During the course of an experiment, several hundred of these types of brain
volumes are acquired, one roughly every two seconds or so.
So basically what we have is we make 100,000 measurements over the brain at
one time point.
Then two seconds later we do it again, etc., etc., for
a couple of hundred time points.
So another way of looking at this,
is we can extract the information from a single voxel.
And as I said, a single voxel represents a spatial location.
So if we take the same voxel across time, we're actually studying what's going on
and how the intensity is changing across that voxel in that spatial location.
So by doing this, we can extract the time series of these intensities and
study to see whether or not there's something in that time series that's
related to the task that we performed.
So in my little example, I was saying we were doing finger tapping, resting,
finger tapping, resting.
Then we might look for a voxel where the activation is going
up while we're finger tapping and going down while we're resting.
Such as in this little cartoon where we see this sort of boxcar activation.
So one of the interesting things is that,
this shows you that fMRI data analysis is fundamentally a time series problem.
Because the data from every voxel is a time series, in this case.
However, it's sort of a time series problem on steroids.

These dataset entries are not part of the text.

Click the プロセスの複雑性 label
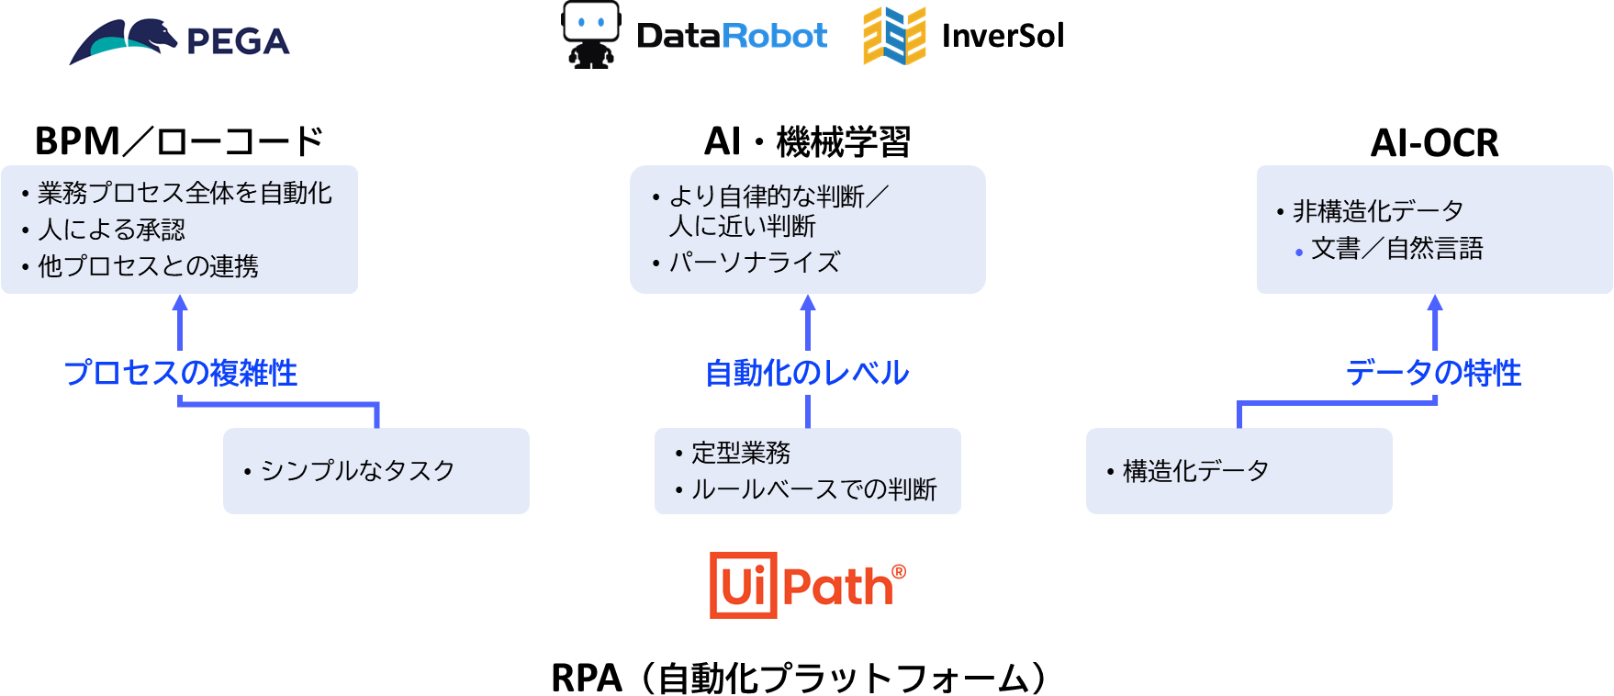 point(181,373)
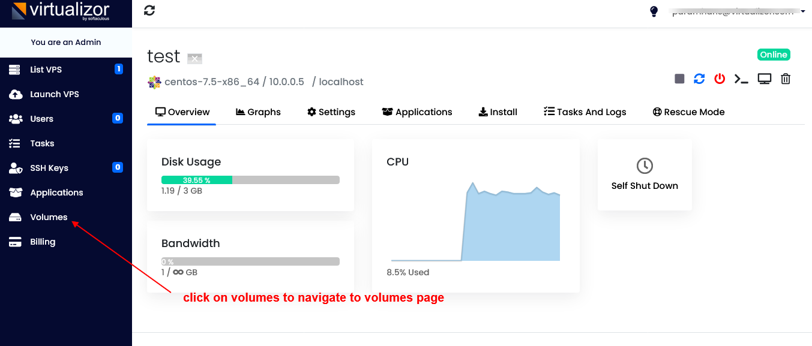Click the Virtualizor logo
This screenshot has width=812, height=346.
[60, 12]
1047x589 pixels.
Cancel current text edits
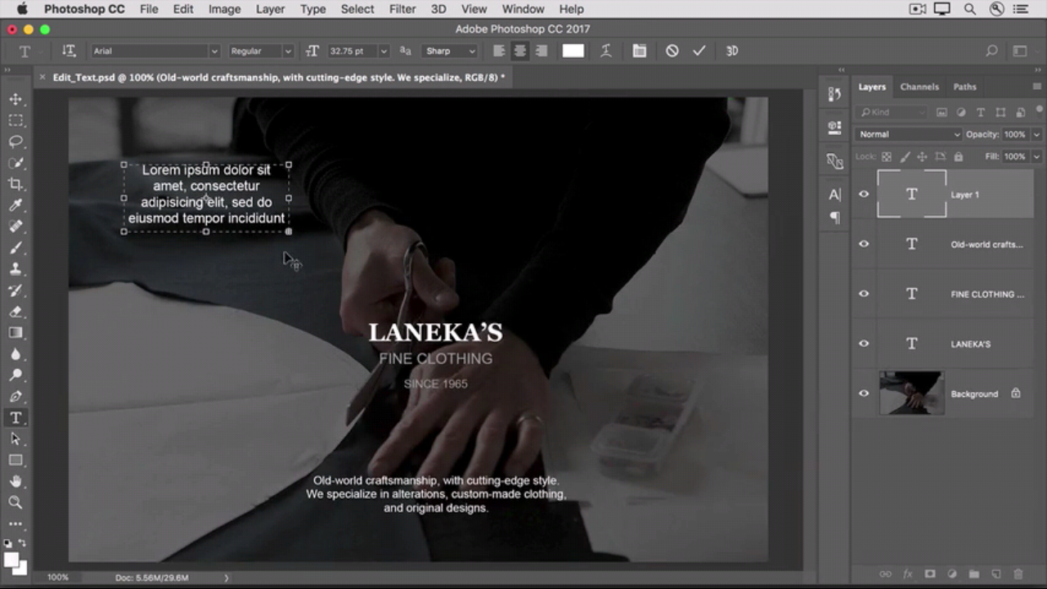pos(672,51)
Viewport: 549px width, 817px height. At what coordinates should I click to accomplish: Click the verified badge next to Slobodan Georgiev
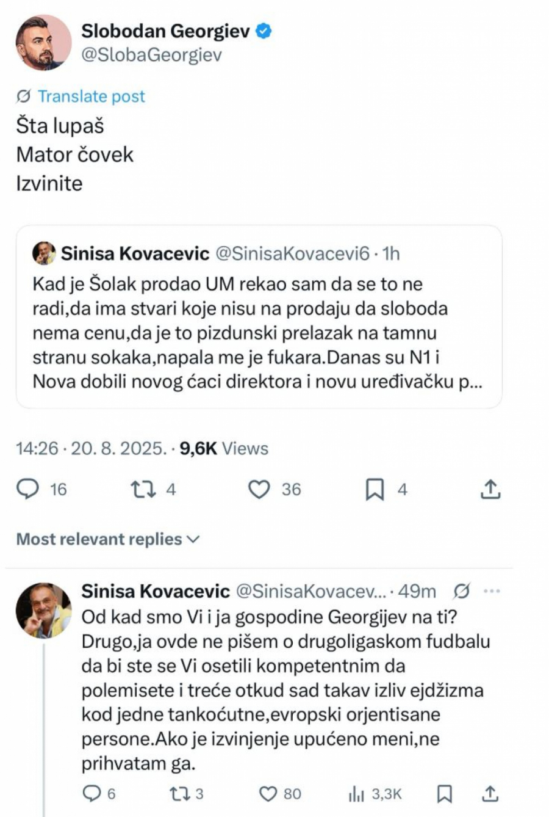(x=263, y=32)
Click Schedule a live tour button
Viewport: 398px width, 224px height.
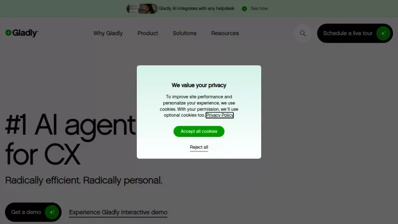coord(355,33)
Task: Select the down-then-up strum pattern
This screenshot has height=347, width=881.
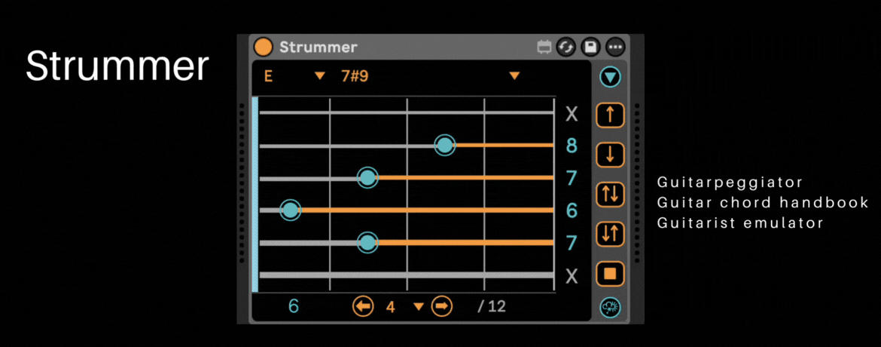Action: [610, 234]
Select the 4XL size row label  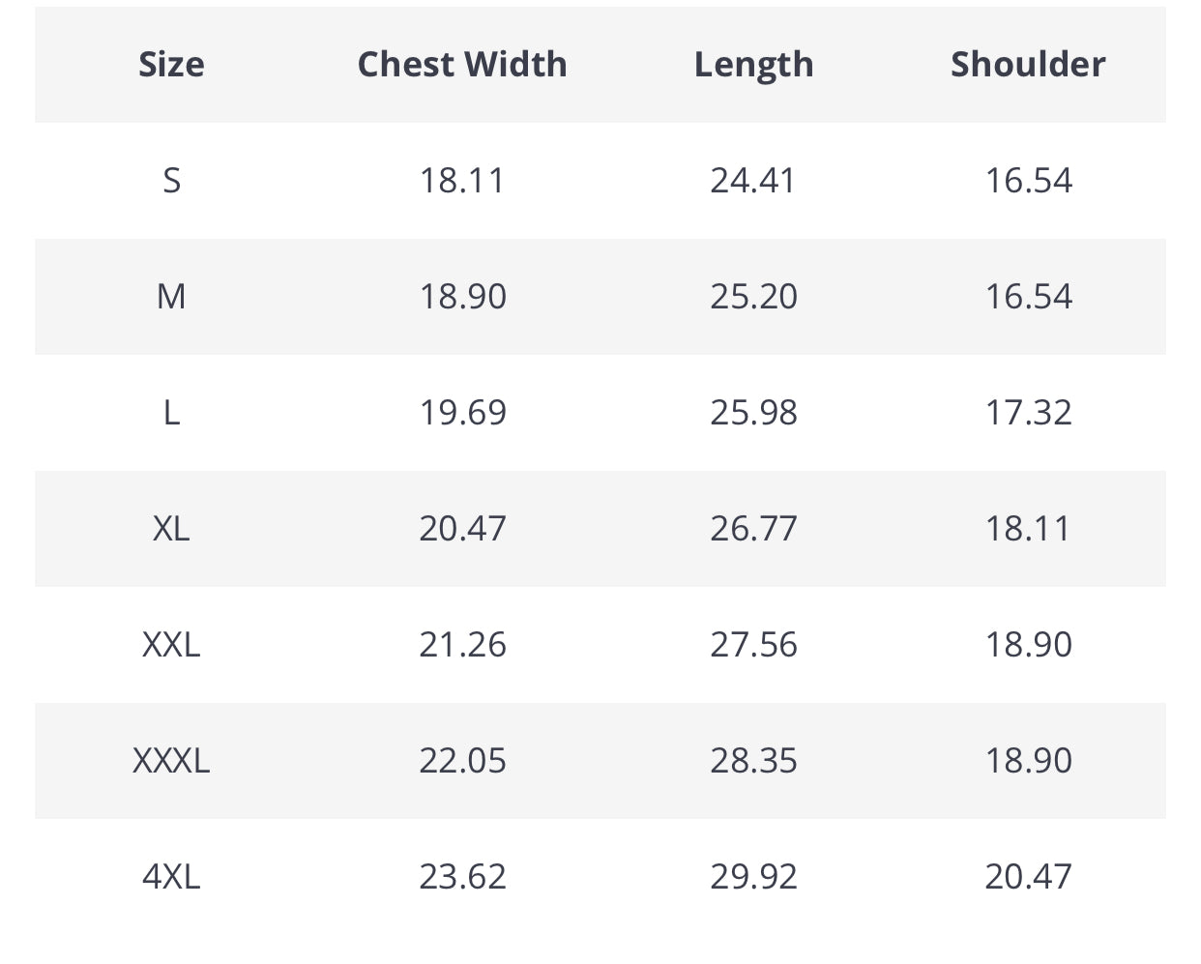click(171, 877)
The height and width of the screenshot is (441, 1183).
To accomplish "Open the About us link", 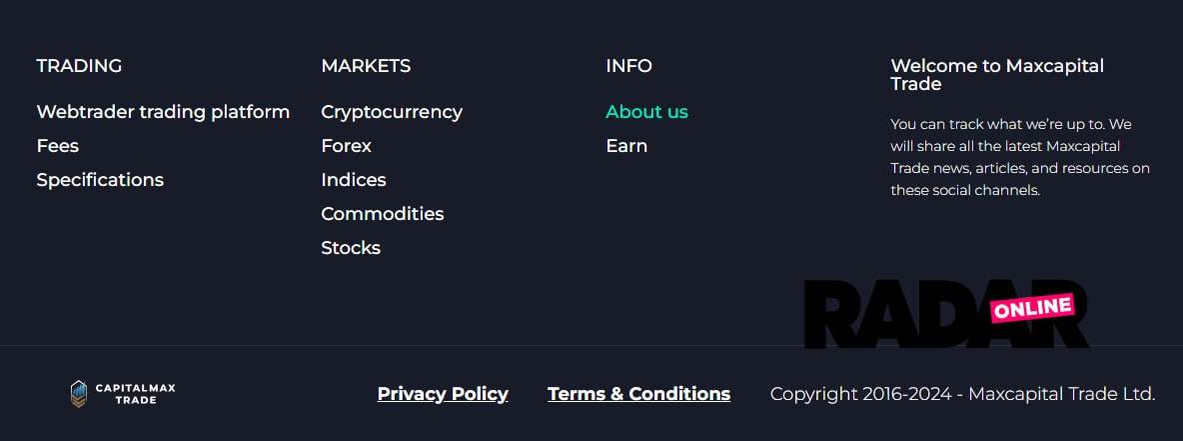I will [646, 112].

Because what we have is, every voxel of the brain has its own time series and
there's about 100,000 different voxels.
So basically, we're dealing with about 100,000 different time series that we're
studying and looking for at a task-related behavior.
So what is this signal that we get in this time series mean?
Well the most common approach towards fMRI I used is what's called
the Blood Oxygenation Level Dependent or BOLD contrast.
BOLD fMRI measures the ratio of oxygenated to deoxygenated hemoglobin in the blood.
It's important to note that BOLD fMRI doesn't measure neuronal activation
directly.
Instead what it does, is it measures the metabolic demands or
the oxygen consumption of active neurons.
Where neurons are active, they need access to oxygen to replenish their energy.
And it's this oxygen consumption that we can see, so which is a side effect of
the neuronal activation that we're actually interested in studying.